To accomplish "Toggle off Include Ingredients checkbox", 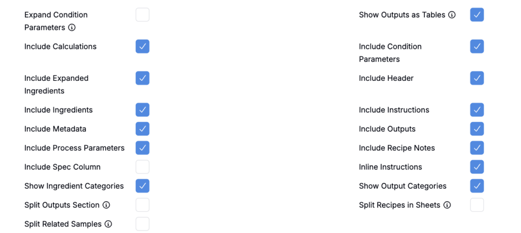I will click(142, 110).
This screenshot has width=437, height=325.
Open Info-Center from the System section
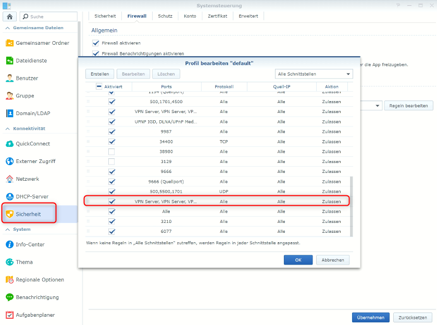pos(30,245)
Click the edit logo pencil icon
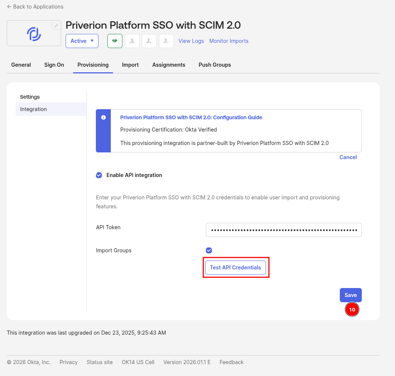 coord(56,25)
+--
_Work instruction_
From the line containing "This screenshot has width=437, height=325." through the final line of the records, write out each line exactly, and include no pictures.

_Your solution_
This screenshot has width=437, height=325.
Open Info-Center from the System section
pos(30,245)
Click the edit logo pencil icon
 coord(56,25)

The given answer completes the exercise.